**Requirement**
Rewrite the records below, replacing "Screen dimensions" with "Screen size" everywhere it occurs and keeping everything else the same.

**Data for this task**
══════════

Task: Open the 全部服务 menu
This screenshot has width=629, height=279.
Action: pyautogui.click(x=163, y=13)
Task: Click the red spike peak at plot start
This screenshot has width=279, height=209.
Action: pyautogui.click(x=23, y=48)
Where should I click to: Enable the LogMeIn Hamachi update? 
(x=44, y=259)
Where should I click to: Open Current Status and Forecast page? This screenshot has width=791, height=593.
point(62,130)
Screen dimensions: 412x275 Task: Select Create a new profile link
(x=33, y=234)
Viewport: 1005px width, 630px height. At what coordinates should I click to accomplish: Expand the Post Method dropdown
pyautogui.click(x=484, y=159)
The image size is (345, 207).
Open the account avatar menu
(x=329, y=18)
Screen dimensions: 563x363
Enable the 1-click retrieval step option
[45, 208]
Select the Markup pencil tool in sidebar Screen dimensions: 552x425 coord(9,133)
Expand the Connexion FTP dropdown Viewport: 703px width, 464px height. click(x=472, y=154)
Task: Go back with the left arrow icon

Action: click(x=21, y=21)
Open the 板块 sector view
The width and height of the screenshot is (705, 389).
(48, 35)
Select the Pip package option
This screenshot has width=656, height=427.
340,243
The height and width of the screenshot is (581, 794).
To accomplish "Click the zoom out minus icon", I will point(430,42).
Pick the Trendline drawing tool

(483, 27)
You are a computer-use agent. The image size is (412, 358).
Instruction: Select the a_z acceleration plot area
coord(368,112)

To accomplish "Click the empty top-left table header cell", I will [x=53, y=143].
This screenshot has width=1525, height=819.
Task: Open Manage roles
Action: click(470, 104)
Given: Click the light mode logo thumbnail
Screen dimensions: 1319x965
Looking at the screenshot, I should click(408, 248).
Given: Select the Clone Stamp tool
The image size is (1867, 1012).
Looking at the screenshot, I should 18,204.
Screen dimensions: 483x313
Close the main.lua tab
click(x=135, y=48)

══════════

**Problem solution**
Task: Open the 全部服务 menu
This screenshot has width=629, height=279.
Action: pyautogui.click(x=163, y=13)
Task: Click the red spike peak at plot start
This screenshot has width=279, height=209.
Action: pyautogui.click(x=23, y=48)
Where should I click to: Enable the LogMeIn Hamachi update? 
(x=44, y=259)
Where should I click to: Open Current Status and Forecast page? This screenshot has width=791, height=593.
point(62,130)
Screen size: 412x275 Task: Select Create a new profile link
(x=33, y=234)
Viewport: 1005px width, 630px height. At what coordinates should I click to accomplish: Expand the Post Method dropdown
pyautogui.click(x=484, y=159)
The image size is (345, 207).
Open the account avatar menu
(x=329, y=18)
Screen size: 563x363
Enable the 1-click retrieval step option
[45, 208]
Select the Markup pencil tool in sidebar Screen size: 552x425 coord(9,133)
Expand the Connexion FTP dropdown Viewport: 703px width, 464px height. click(x=472, y=154)
Task: Go back with the left arrow icon

Action: click(x=21, y=21)
Open the 板块 sector view
The width and height of the screenshot is (705, 389).
(48, 35)
Select the Pip package option
This screenshot has width=656, height=427.
340,243
The height and width of the screenshot is (581, 794).
To accomplish "Click the zoom out minus icon", I will point(430,42).
Pick the Trendline drawing tool

(483, 27)
You are a computer-use agent. The image size is (412, 358).
Instruction: Select the a_z acceleration plot area
coord(368,112)

To accomplish "Click the empty top-left table header cell", I will [x=53, y=143].
This screenshot has width=1525, height=819.
Task: Open Manage roles
Action: click(470, 104)
Given: Click the light mode logo thumbnail
Screen size: 1319x965
Looking at the screenshot, I should click(408, 248).
Given: Select the Clone Stamp tool
The image size is (1867, 1012).
Looking at the screenshot, I should 18,204.
Screen size: 483x313
Close the main.lua tab
click(x=135, y=48)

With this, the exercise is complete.